AUFGABE – Schreib die Zeilen von der Zeile mit „You are a computer-use agent.“ bis zur Zeile mit „[x=58, y=700]“, beide eingeschlossen, noch einmal ab und ersetze darin „left board“ durch „right board“, sonst bleibt alles gleich. Die Bilder lässt du dabei weg.

AUSGANGSDATEN –

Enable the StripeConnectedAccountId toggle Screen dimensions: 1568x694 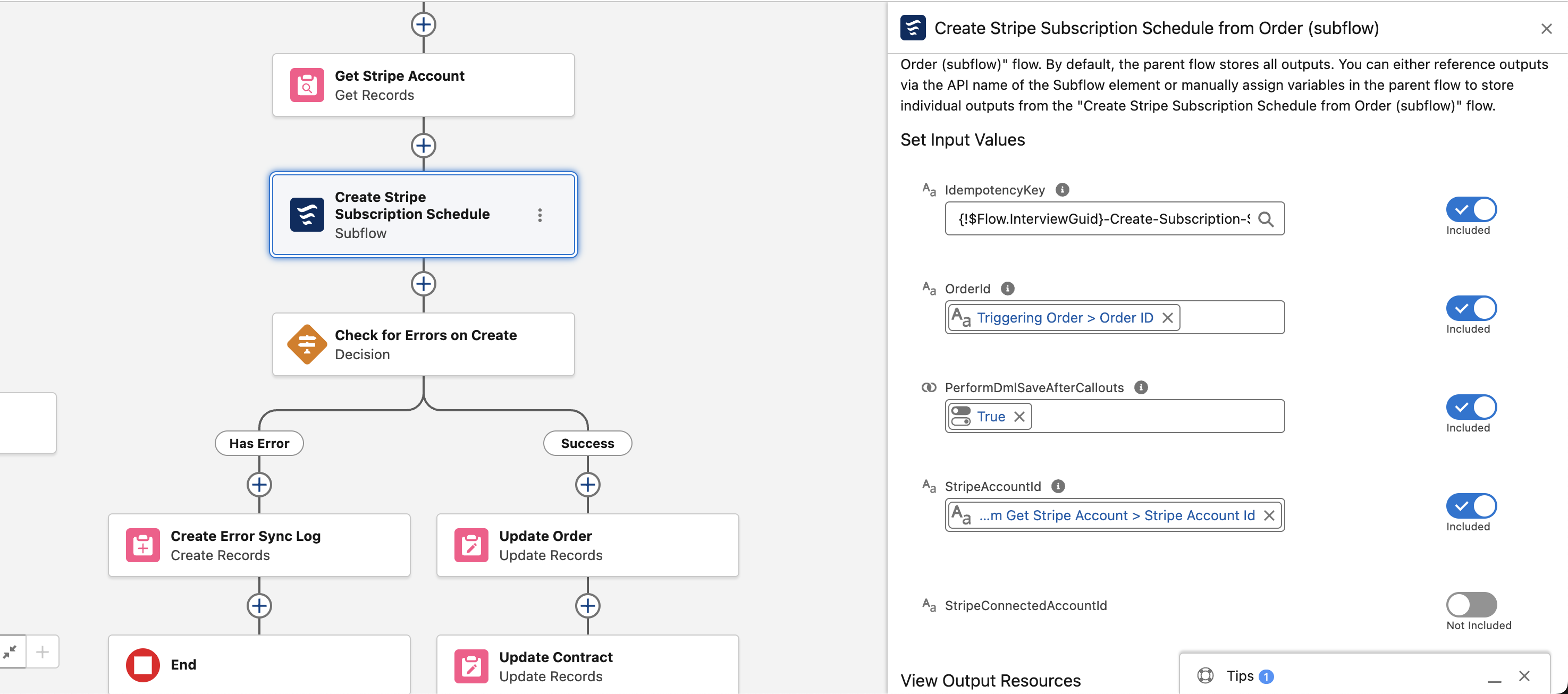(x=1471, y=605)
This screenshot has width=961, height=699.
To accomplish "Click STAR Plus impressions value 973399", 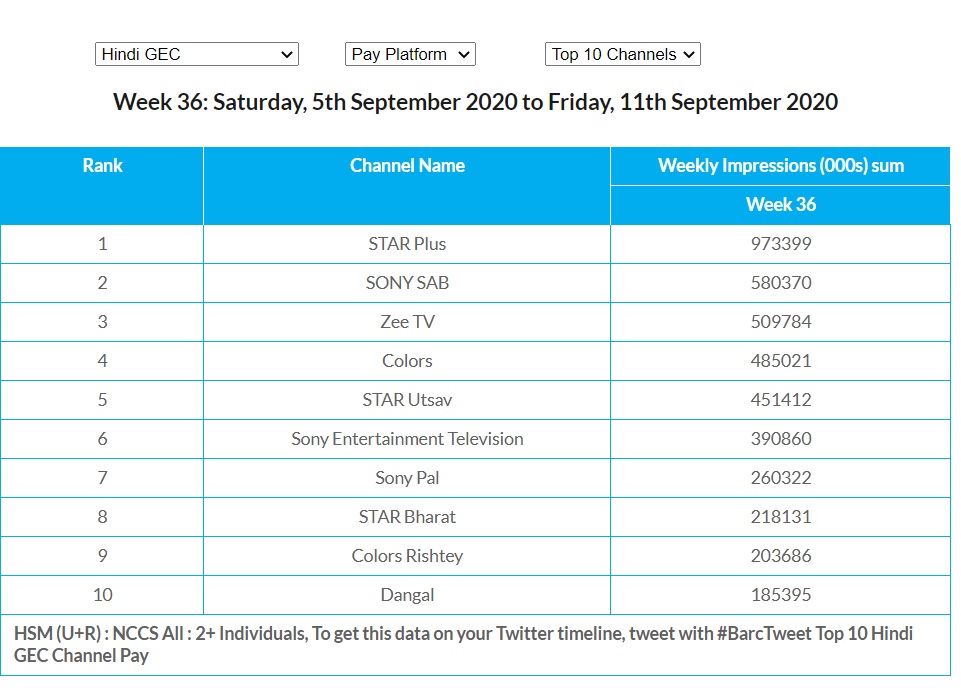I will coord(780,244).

* * *

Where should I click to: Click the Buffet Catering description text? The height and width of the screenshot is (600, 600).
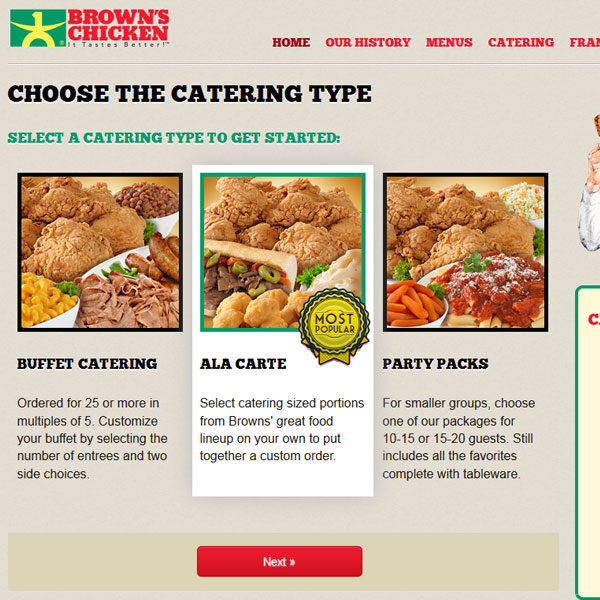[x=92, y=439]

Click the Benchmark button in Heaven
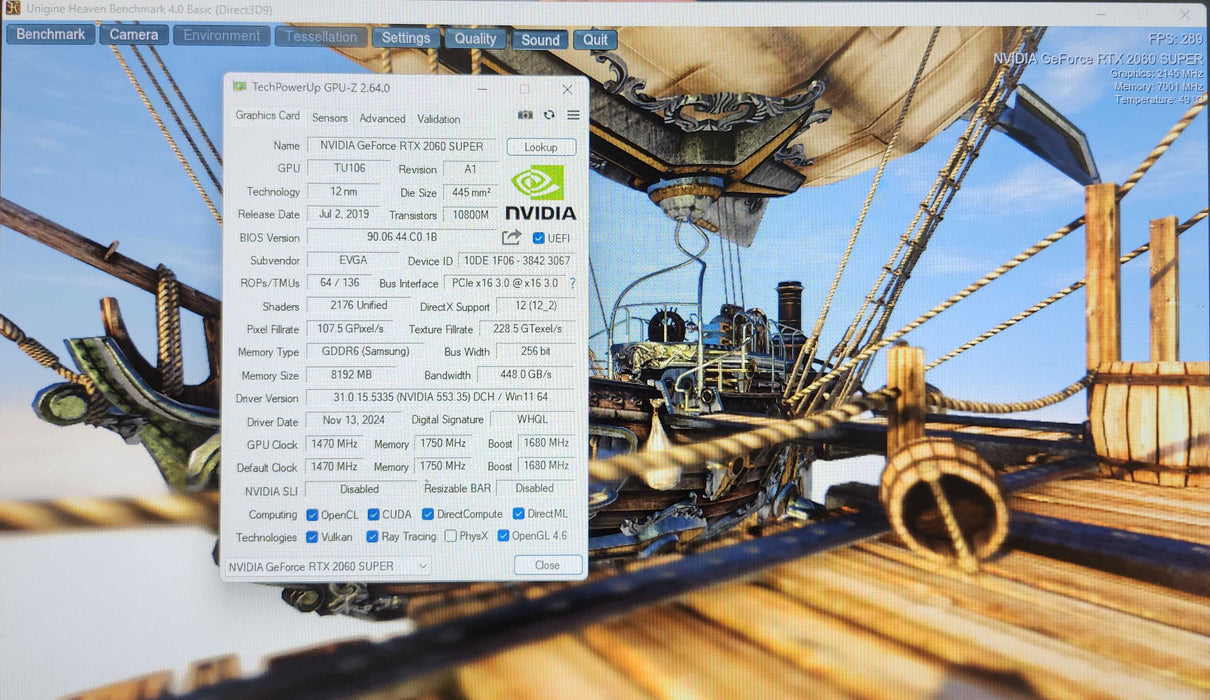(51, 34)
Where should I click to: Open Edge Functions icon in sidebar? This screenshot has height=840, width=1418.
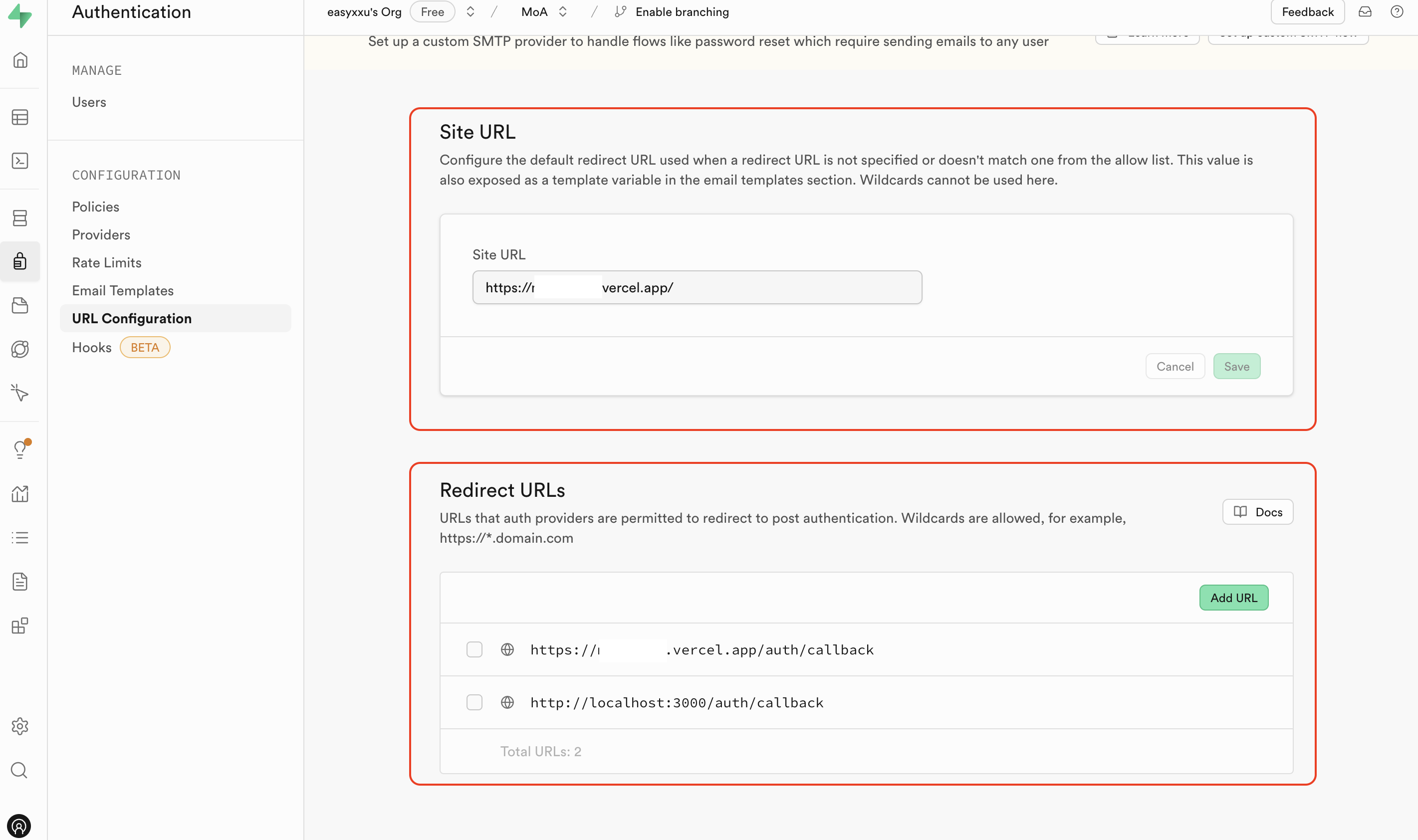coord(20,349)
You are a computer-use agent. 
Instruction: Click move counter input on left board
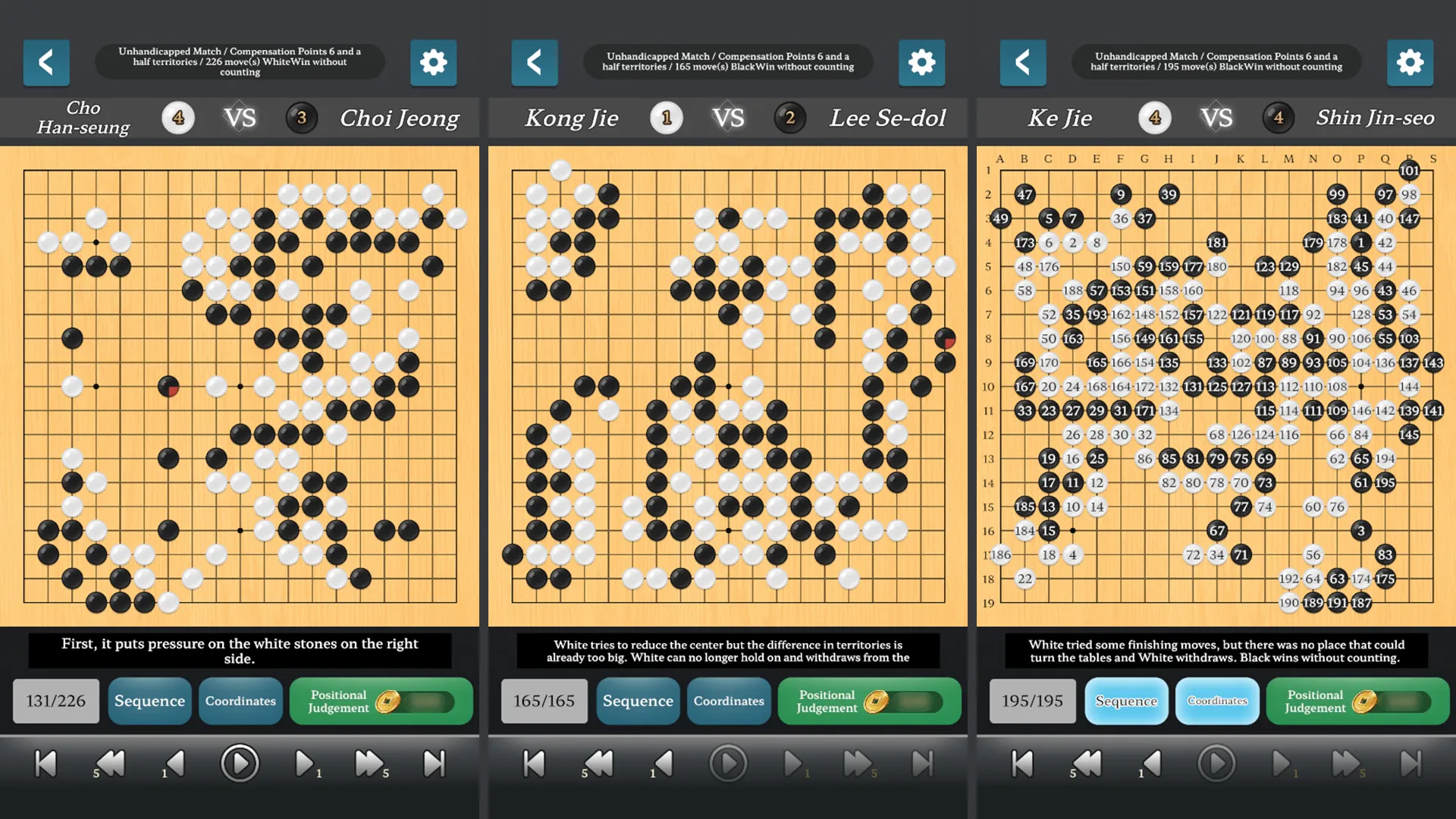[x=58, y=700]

ANTWORT ZUR AUFGABE –
You are a computer-use agent. 
Instruction: Click move counter input on right board
[x=58, y=700]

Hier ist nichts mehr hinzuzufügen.